Dünden bugüne hak edenlerin yerine, talep edilenlerin ( yani siparişlerle) makam ve mevki sahibi yapılanların, MEMLEKETİMİZE verdikleri zararları dün gördük, bugün görüyoruz, yarın görmeyelim diye de bir takım uğraşlar veriyor ve vermeye devam ediyoruz.
Sipariş üzerine başa gelen makam, mevki sahibi İNSANLAR heykeltıraşın önüne teslim olmuş birer heykel gibi durmaktadırlar. Heykeltıraş ÖNÜNE ALDIĞI BU HEYKELLERİ İSTEDİĞİ GİBİ İŞLER, KIRAR VE İSTEDİĞİ HER ŞEKLE KOYMAYA yetkilidir.... Heykeltıraş kendi gözüne beğendiremediği hiçbir eserine de kıymet vermez PARÇALAYIP çöpe atar. Vakit kaybetmeden de yenisini işlemeye başlar…..
Yeni oluşumların olduğu şu zamanlar da, kırılacak olan heykellerin yerine geçmek isteyen heykel adaylarını da üzülerek takip ediyorum. Ben senin heykelin olayım beni işle, beni kır diye avazı çıktığı kadar bağıranların seslerini duyuyor, kıvranışlarını seyrediyorum. Poz veriyorlar adeta kendilerini işlesin heykeltıraş diye. Bir zaman sonra kırılacağını bile bile teslim etmeye hazır bir hale getiriyorlar kendilerini..
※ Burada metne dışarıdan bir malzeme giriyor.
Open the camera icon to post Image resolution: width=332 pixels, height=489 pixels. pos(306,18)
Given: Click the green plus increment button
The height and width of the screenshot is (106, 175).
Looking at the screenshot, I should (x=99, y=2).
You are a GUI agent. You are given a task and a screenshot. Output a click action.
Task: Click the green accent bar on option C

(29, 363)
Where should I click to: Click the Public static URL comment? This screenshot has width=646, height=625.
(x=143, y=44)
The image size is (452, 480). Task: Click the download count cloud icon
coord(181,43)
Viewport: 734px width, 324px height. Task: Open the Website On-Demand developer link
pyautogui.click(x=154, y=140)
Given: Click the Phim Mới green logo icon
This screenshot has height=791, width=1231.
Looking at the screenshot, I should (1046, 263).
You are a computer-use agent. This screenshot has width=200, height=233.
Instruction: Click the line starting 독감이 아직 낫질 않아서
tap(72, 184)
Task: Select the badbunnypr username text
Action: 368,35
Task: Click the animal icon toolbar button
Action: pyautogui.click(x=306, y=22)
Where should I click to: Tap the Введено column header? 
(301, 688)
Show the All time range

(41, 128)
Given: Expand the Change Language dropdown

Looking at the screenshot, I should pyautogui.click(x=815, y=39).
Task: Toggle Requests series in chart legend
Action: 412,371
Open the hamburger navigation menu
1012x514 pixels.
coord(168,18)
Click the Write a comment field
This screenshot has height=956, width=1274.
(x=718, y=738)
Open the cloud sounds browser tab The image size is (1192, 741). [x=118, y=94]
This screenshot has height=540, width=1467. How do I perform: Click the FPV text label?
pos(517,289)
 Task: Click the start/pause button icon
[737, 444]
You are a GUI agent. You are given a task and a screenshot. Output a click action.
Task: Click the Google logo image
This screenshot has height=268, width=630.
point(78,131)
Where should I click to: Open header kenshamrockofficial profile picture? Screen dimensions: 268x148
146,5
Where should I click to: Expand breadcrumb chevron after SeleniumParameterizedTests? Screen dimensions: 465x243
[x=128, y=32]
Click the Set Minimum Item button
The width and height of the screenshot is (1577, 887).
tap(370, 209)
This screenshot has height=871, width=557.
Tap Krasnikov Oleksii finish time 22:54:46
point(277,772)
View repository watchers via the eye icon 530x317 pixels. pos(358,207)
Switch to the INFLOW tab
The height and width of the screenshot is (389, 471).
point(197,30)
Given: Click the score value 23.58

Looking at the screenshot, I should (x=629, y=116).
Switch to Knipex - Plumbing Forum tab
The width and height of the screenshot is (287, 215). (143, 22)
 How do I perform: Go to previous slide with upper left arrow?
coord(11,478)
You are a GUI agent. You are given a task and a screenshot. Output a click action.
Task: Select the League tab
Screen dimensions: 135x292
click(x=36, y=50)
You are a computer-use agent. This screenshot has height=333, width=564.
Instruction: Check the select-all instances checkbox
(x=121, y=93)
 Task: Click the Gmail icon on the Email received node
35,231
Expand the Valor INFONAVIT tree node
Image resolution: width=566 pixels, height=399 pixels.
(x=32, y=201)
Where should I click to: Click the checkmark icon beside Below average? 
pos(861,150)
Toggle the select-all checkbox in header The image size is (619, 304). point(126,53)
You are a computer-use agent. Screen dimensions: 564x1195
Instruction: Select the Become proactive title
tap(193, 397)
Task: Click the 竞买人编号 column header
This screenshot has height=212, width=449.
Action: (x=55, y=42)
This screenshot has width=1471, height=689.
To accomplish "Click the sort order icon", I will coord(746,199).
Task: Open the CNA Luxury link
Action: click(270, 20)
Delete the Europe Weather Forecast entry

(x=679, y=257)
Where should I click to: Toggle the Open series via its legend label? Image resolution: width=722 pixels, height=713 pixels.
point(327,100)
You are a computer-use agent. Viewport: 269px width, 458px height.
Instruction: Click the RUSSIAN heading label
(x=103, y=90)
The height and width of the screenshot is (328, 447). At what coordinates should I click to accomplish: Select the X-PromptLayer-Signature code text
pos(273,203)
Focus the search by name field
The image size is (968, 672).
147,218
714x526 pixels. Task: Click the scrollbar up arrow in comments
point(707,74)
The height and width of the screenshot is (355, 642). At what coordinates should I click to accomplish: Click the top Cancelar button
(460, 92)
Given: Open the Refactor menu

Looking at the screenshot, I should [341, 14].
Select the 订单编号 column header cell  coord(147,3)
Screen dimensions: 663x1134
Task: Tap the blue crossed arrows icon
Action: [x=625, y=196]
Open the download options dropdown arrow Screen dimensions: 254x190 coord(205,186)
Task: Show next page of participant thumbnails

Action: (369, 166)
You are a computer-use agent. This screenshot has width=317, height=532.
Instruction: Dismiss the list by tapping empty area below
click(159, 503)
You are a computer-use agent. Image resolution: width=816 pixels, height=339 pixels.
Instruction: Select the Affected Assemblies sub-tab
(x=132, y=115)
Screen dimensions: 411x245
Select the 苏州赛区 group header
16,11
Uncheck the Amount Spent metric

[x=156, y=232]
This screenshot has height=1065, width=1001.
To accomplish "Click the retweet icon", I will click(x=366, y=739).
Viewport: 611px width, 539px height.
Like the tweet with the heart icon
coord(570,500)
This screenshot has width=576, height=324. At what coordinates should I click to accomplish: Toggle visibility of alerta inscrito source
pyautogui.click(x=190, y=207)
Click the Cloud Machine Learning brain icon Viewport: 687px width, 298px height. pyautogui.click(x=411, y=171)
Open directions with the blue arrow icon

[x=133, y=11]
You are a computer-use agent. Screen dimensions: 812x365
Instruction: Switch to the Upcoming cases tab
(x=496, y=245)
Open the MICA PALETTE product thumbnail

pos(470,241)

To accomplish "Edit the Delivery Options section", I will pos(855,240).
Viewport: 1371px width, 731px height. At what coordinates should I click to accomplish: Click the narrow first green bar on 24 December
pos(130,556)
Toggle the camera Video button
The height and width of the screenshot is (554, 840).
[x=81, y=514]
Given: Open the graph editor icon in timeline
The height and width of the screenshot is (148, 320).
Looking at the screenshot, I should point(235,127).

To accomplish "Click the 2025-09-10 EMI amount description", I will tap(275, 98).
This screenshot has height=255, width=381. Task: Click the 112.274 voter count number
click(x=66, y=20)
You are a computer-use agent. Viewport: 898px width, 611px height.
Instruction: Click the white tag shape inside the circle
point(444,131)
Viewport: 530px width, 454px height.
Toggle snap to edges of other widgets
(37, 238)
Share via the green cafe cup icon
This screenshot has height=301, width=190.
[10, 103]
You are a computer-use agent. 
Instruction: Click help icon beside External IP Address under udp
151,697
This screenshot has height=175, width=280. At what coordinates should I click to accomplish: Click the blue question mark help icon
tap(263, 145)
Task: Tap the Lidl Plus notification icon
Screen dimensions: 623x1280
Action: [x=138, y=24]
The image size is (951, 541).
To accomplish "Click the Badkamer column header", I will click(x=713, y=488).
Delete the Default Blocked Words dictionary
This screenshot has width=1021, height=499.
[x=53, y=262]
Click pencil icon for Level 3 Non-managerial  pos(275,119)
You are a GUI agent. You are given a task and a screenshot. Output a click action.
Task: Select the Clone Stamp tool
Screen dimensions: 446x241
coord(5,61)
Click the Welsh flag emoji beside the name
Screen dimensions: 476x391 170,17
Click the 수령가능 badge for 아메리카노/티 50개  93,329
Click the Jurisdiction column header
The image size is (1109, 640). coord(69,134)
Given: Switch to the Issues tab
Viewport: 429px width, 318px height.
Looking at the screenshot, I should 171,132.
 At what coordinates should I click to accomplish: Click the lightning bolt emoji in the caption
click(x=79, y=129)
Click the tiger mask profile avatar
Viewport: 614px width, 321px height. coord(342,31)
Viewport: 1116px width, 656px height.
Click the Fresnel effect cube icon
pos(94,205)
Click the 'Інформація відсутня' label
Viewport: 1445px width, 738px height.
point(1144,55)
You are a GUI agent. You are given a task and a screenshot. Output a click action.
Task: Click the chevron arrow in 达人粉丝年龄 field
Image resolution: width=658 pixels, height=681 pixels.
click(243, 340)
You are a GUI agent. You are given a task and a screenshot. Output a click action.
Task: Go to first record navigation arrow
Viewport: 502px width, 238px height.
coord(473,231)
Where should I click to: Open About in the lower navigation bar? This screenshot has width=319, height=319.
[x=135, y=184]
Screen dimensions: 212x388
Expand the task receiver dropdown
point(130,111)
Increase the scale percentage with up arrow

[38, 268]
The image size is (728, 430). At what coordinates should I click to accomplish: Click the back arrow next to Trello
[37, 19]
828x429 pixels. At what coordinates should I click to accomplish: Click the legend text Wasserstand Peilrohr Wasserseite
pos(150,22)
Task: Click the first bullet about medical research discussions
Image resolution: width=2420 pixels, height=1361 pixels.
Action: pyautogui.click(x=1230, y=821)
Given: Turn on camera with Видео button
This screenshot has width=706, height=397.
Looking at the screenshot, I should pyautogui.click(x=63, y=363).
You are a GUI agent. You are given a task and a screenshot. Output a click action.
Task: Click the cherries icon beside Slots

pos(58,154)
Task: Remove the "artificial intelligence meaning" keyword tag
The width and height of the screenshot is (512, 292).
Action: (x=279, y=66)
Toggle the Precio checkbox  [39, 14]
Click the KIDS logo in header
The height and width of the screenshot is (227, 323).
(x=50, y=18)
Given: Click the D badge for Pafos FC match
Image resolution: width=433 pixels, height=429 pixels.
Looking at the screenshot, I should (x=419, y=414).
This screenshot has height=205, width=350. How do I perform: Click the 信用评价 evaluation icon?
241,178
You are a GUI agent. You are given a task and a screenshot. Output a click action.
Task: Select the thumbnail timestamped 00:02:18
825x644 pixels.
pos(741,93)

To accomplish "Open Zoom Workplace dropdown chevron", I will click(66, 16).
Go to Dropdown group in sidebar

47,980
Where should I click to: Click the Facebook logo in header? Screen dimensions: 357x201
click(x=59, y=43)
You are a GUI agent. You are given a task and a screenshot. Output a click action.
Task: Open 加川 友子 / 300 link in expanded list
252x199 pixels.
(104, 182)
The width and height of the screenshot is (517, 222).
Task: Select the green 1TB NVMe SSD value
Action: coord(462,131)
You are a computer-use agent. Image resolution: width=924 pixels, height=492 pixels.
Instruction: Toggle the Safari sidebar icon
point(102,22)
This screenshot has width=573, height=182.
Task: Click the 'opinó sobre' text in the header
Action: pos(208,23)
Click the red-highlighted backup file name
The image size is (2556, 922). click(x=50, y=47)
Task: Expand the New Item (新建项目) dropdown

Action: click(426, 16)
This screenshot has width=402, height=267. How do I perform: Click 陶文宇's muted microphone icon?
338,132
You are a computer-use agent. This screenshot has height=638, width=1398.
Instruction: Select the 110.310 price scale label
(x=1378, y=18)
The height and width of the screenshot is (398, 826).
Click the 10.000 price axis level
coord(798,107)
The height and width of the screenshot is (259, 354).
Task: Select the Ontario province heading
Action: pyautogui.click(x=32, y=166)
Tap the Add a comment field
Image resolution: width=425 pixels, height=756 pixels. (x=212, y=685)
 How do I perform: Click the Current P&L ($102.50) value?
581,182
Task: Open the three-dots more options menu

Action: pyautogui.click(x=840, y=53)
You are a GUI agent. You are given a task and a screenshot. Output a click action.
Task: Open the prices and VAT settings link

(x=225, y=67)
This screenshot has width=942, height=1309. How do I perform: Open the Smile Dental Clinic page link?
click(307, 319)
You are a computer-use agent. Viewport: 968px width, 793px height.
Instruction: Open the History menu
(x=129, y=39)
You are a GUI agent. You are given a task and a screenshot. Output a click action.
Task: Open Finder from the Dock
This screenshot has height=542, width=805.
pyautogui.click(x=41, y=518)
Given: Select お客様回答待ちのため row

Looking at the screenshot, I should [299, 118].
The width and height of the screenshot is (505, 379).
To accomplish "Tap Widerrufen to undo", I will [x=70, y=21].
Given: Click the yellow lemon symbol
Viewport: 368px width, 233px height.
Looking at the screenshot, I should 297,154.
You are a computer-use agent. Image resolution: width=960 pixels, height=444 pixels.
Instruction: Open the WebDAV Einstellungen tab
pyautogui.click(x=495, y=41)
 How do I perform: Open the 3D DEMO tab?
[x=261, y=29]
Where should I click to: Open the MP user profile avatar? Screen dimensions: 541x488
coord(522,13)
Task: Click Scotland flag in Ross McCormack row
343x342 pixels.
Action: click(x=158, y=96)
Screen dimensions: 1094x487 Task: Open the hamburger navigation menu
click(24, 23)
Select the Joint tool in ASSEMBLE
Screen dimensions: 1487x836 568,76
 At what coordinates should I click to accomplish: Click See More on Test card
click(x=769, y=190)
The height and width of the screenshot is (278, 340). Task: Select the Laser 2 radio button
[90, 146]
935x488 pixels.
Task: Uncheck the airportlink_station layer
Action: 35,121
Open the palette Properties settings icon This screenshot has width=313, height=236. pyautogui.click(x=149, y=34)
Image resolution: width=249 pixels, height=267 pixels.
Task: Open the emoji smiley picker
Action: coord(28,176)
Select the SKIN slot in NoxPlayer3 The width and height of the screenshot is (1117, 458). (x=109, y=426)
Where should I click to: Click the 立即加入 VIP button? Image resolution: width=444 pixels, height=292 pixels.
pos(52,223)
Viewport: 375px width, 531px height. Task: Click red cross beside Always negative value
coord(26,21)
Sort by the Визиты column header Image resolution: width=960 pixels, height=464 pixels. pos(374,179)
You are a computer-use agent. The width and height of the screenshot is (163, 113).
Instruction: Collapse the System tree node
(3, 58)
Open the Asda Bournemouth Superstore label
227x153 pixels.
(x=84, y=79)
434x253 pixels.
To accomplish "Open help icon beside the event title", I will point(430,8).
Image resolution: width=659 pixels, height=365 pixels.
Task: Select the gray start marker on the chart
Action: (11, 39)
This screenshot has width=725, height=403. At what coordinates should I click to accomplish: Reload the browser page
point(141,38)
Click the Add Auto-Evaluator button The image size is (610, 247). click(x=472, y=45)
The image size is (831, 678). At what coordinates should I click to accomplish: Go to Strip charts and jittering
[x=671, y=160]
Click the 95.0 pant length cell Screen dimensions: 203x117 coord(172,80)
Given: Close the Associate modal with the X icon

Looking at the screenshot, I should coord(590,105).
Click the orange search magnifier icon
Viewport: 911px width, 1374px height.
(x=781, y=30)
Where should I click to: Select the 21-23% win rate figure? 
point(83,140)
Yarın veya yarından da yakın bir zamanda, makam ve mevkilerini terkedecek olanların, şimdiden çaresizlik psikolojisi içerisine girdiklerini duyuyor, görüyor ve hissediyorum.
Makam ve mevki gittikten sonra uyanacaklar ama heykel çoktan kırlmış, yerine yenisi çoktaaaan tıraşlanmış olacak….. Haydi hayırlısı….GÜN DOĞMADAN NELER DOĞAR…..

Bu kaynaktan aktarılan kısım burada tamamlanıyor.